Render the stretch of lines from the one containing "View the Privacy Policy" through the one containing "[x=131, y=303]" as a Markdown table with the columns Row and Line Text, skipping blank lines and leaving out the pictures.

----- Exercise data

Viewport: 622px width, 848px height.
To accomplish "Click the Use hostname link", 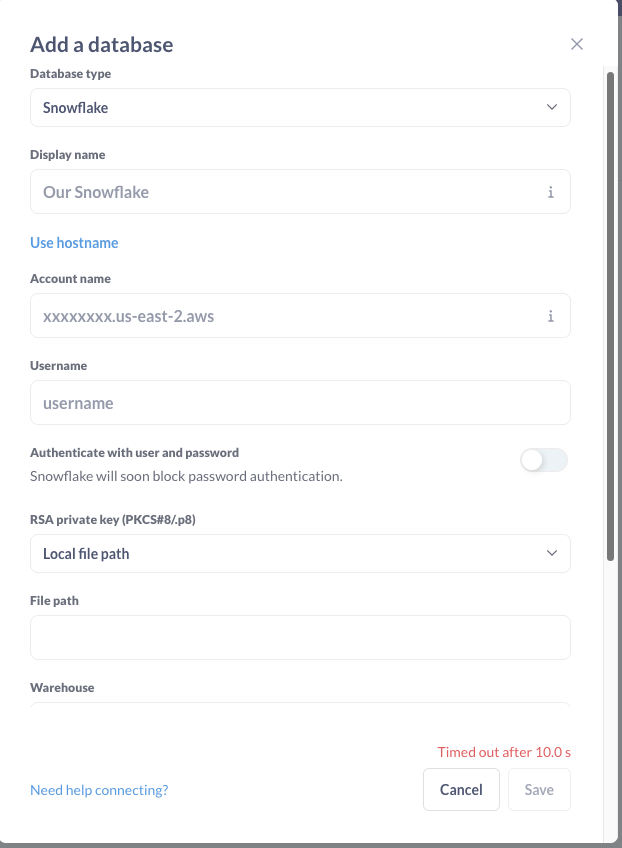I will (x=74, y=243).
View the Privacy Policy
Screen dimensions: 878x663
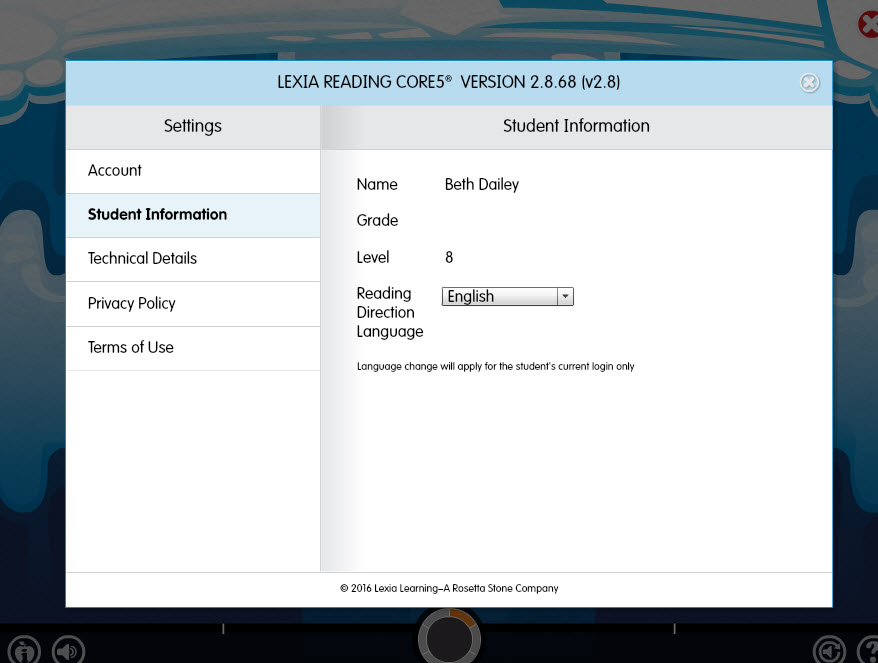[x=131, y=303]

----------
----- Exercise data

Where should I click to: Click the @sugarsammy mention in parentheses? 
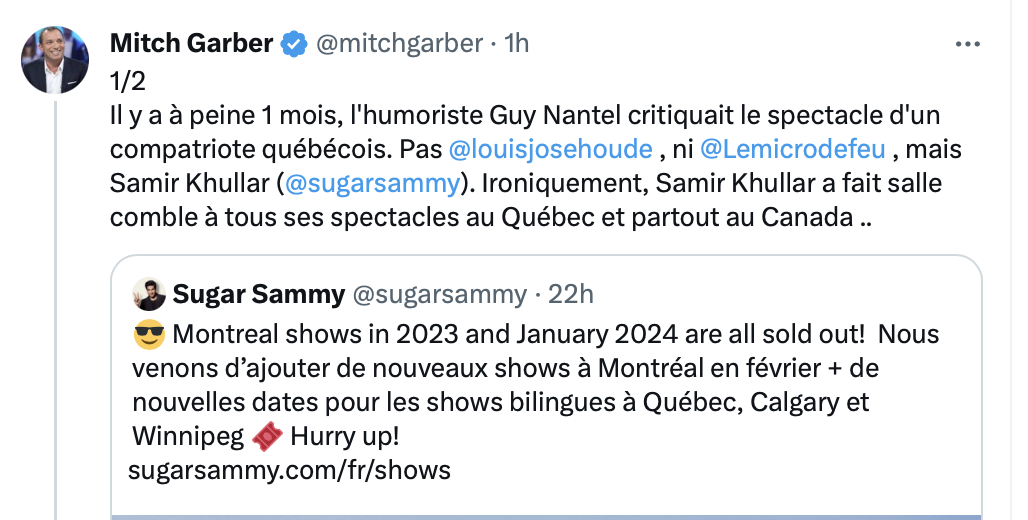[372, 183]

----------
----- Exercise data

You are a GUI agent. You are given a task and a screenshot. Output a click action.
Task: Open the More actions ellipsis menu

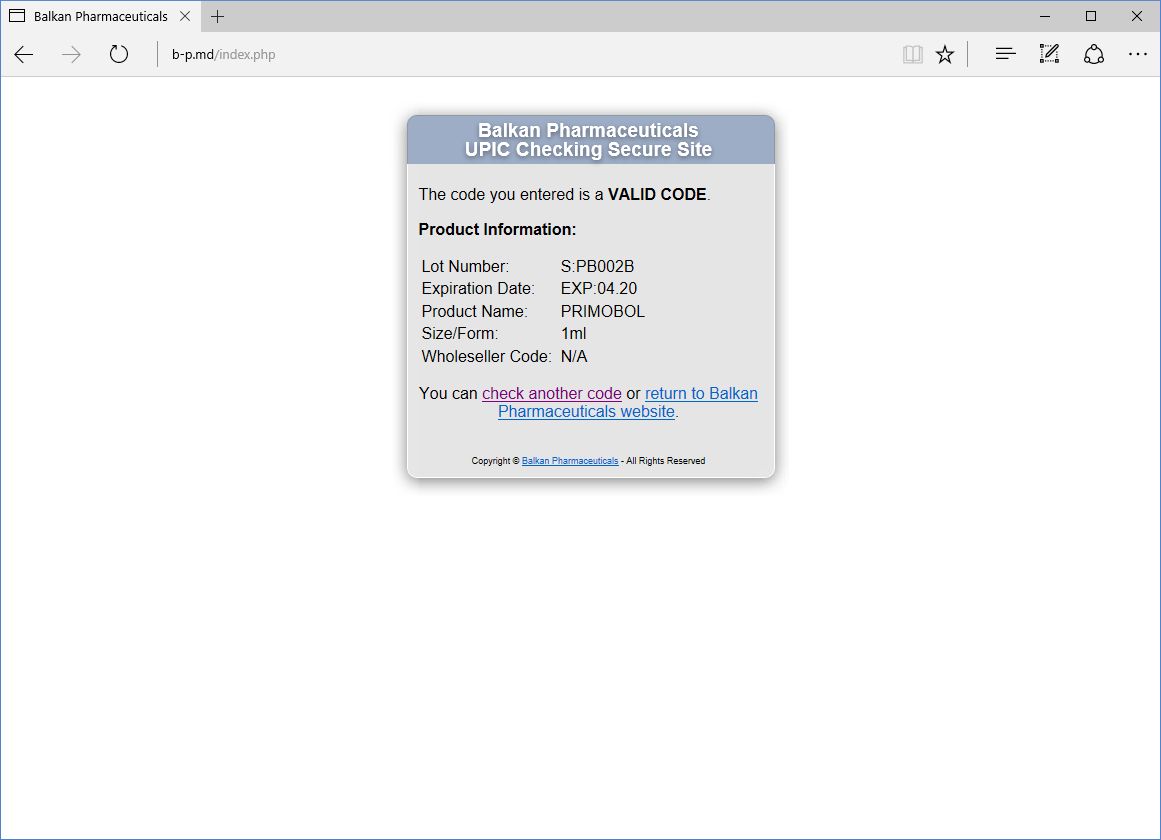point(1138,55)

----------

Exercise response
| Row | Line Text |
|---|---|
| 1 | View the Privacy Policy |
| 2 | Screen dimensions: 878x663 |
| 3 | [x=131, y=303] |